* **Record set**
>>>
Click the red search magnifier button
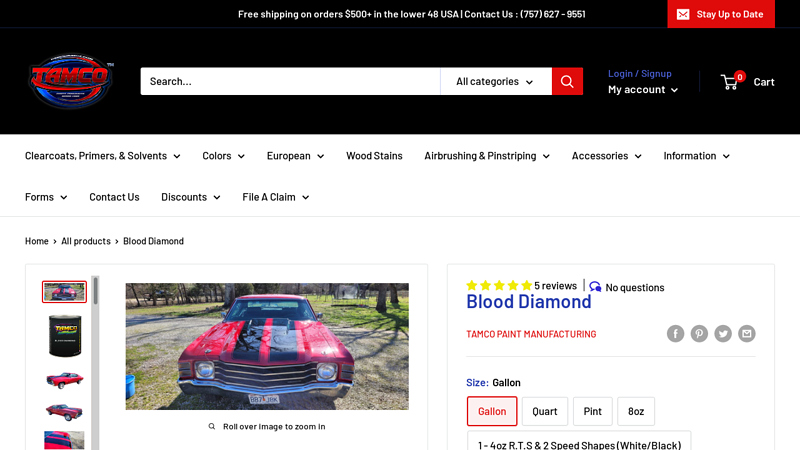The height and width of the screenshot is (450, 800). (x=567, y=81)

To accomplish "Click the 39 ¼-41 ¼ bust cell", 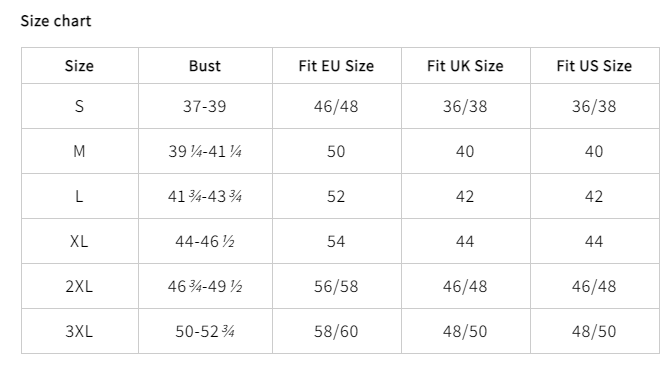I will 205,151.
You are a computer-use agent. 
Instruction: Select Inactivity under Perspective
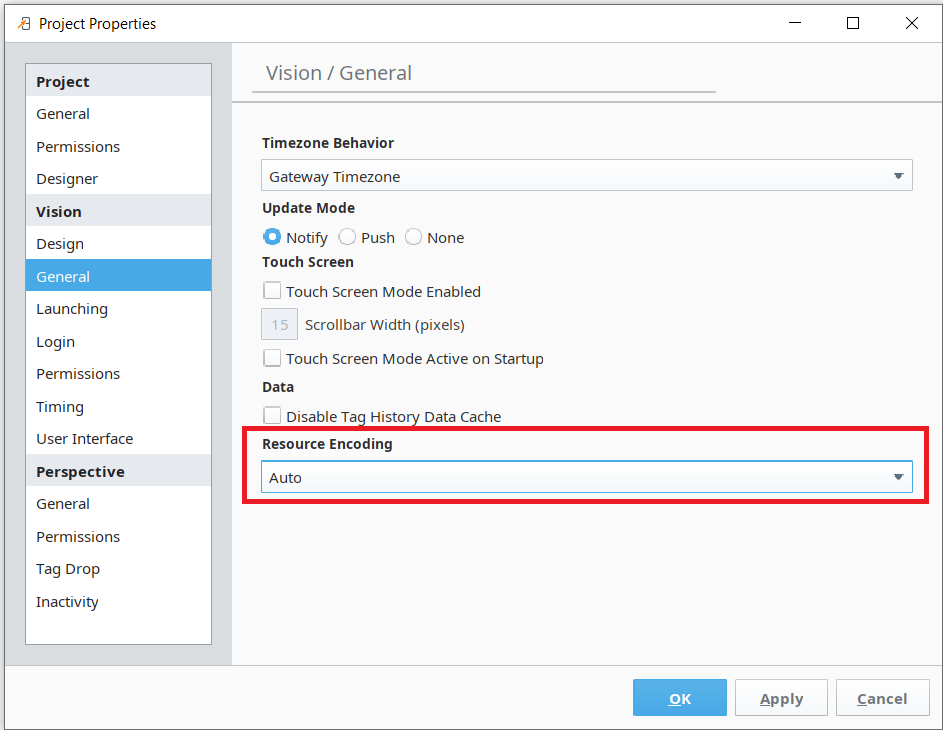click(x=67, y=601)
<<<
>>>
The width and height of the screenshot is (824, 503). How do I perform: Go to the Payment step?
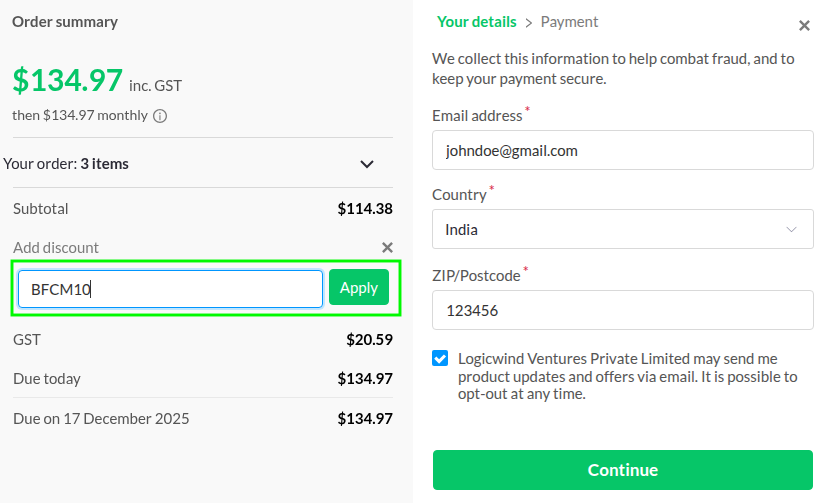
<<<
* **What the exercise asks**
Put the lines of the records above into a Markdown table with the columns Row and Line, starting with the line containing "You are a computer-use agent." and going on through the line containing "click(x=67, y=601)", with both of those lines included. Number each row, leave out blank lines, and omit the pictures.

* **Written reply**
| Row | Line |
|---|---|
| 1 | You are a computer-use agent.  |
| 2 | Instruction: Select Inactivity under Perspective |
| 3 | click(x=67, y=601) |